(Record extracts)
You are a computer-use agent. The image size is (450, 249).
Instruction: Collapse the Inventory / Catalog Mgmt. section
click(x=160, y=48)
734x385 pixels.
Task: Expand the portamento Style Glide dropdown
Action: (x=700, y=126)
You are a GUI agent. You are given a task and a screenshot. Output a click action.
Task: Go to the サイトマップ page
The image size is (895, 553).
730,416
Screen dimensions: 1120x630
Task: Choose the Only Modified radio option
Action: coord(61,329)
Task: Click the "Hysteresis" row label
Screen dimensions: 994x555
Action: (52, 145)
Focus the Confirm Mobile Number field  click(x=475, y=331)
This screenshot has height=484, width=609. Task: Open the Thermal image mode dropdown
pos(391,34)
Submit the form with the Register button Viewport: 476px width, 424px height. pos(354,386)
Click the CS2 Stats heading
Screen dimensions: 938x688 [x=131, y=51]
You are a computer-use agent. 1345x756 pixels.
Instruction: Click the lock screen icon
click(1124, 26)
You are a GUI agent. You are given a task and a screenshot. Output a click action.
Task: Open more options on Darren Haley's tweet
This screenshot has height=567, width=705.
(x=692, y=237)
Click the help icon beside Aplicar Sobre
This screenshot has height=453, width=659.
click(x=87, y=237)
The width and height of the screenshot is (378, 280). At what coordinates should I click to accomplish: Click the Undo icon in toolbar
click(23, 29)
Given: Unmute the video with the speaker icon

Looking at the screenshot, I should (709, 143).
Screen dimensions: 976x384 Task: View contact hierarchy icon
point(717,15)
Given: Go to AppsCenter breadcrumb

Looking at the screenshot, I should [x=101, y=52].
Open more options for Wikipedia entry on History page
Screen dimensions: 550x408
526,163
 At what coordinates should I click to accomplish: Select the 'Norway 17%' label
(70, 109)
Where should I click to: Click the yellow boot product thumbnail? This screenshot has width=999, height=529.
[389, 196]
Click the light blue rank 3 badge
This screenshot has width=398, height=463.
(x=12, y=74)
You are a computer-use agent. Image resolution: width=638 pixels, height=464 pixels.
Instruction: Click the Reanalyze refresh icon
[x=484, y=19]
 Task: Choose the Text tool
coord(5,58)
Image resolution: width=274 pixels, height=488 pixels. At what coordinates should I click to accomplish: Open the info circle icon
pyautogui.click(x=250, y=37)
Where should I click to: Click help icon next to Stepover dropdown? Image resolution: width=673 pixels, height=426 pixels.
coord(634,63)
(End Record extracts)
**Your goal**
Only the lines from the one bearing "Given: Unmute the video with the speaker icon" to the end of the material belong in the answer; set them down verbatim.

**Expected output**
Given: Unmute the video with the speaker icon

Looking at the screenshot, I should (709, 143).
Screen dimensions: 976x384 Task: View contact hierarchy icon
point(717,15)
Given: Go to AppsCenter breadcrumb

Looking at the screenshot, I should [x=101, y=52].
Open more options for Wikipedia entry on History page
Screen dimensions: 550x408
526,163
 At what coordinates should I click to accomplish: Select the 'Norway 17%' label
(70, 109)
Where should I click to: Click the yellow boot product thumbnail? This screenshot has width=999, height=529.
[389, 196]
Click the light blue rank 3 badge
This screenshot has width=398, height=463.
(x=12, y=74)
You are a computer-use agent. Image resolution: width=638 pixels, height=464 pixels.
Instruction: Click the Reanalyze refresh icon
[x=484, y=19]
 Task: Choose the Text tool
coord(5,58)
Image resolution: width=274 pixels, height=488 pixels. At what coordinates should I click to accomplish: Open the info circle icon
pyautogui.click(x=250, y=37)
Where should I click to: Click help icon next to Stepover dropdown? Image resolution: width=673 pixels, height=426 pixels.
coord(634,63)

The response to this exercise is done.